Le gouvernement des Etats-Unis d’Amérique devra assumer sa responsabilité face au peuple vénézuélien et face au monde entier, pour avoir permit que des institutions et des individus étatsuniens financent, légitiment et promeuvent les actions de personnes et de groupes qui portent atteinte de façon violente à la société vénézuélienne, et cherchent à renverser la volonté démocratiquement exprimée par notre peuple qui a choisi souverainement de construire son destin en paix.
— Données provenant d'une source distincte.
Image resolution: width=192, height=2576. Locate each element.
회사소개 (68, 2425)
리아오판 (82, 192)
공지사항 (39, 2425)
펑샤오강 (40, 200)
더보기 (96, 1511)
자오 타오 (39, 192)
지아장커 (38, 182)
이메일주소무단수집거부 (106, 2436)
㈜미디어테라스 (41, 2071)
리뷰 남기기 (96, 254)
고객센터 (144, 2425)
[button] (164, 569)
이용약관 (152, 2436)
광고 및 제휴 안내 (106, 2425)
Le peuple et le gouvernement vénézuélien, main dans la main avec toutes les institutions de l’Etat et les organisations du pouvoir populaire, continueront d’exercer toutes les actions qui, dans le cadre de la Constitution, les lois et les principes d’une authentique démocratie populaire, seront nécessaires pour garantir le déroulement normal de la société et faire échouer les plans déstabilisateurs promus ouvertement par le gouvernement impérial des Etats-Unis d’Amérique.
Nous faisons appel à la solidarité des gouvernements indépendants et des peuples du monde contre cette grave intervention étatsunienne.
Caracas, le 16 février 2014
Source : Ministère des Affaires Etrangères de la R. B. du Venezuela
Traduction : Chapitre français de la campagne internationale de solidarité avec la révolution Bolivarienne
(Notez bien qu'il s'agit de l'exact et même Kerry qui félicitait Martely pour son grand respect des principes démocratiques. En, entre autres, n'organisant pas d'élections dans le pays, en refusant de publier la liste des juges de la Cour des Comptes, en emprisonnant des personnes pour des raisons politques, en octroyant à son épouse et à son fils l'accès au budget de l'Etat, en ayant comme mot d'ordre " sak pa kontan anbake" (ceux qui ne sont pas contents qu'ils foutennt le camp) Martelly a reçu un diplôme ( oui, oui, s'il en a un ce sera celui-là ) de chef d'Etat le plus démocrate de la Caraïbes, de l'Amérique Latine, des Amériques et de l'ensemble de l'hémisphère ouest. C'est dit à la Radio nationale haïtienne toutes les heures, tous les jours, 365 jours par an depuis 2 ans. Radio à la tête de laquelle il vient de nommer par une de ses qualités démocratiques propres à lui seul, un homme décrié par l'ensemble des employés, mais qui a le mérite d'être son ami et qui pour annoncer la couleur de son attachement au chef de l'Eta a repeint tous les murs à l'intérieur comme à l'éxtérieur des locaux de cette entreprise publique à la couleur du chef d'Etat. Encore une manifestation de démocratie dont aurait pu parler M. John Kerry, quand un chef d'Etat badigeonne l'ensemble des édifices publics à sa couleur.. Kerry semble lui aussi avoir une affection particulière pour le rose puisqu'il arborait une cravate de cette couleur pour recevoir Martelly. Au fait c'est quoi la couleur d'Obama ?- je plaisante bien sûr, en faisant semblant qu'un président d'une démocratie quelconque pourrait avoir une couleur préférée, la porter en bracelets, crarvates, T-shits et toute sa cour de même....(pour les femmes c'est sandales, colliers, jupes, chapeau, foulards, lunettes, bagues, soutien culottes, etc ) mais de plus vandaliser des biens publics, qui par conséquent appartiennent à la nation et à tout le monde, en y mettant cette couleur rose raket.)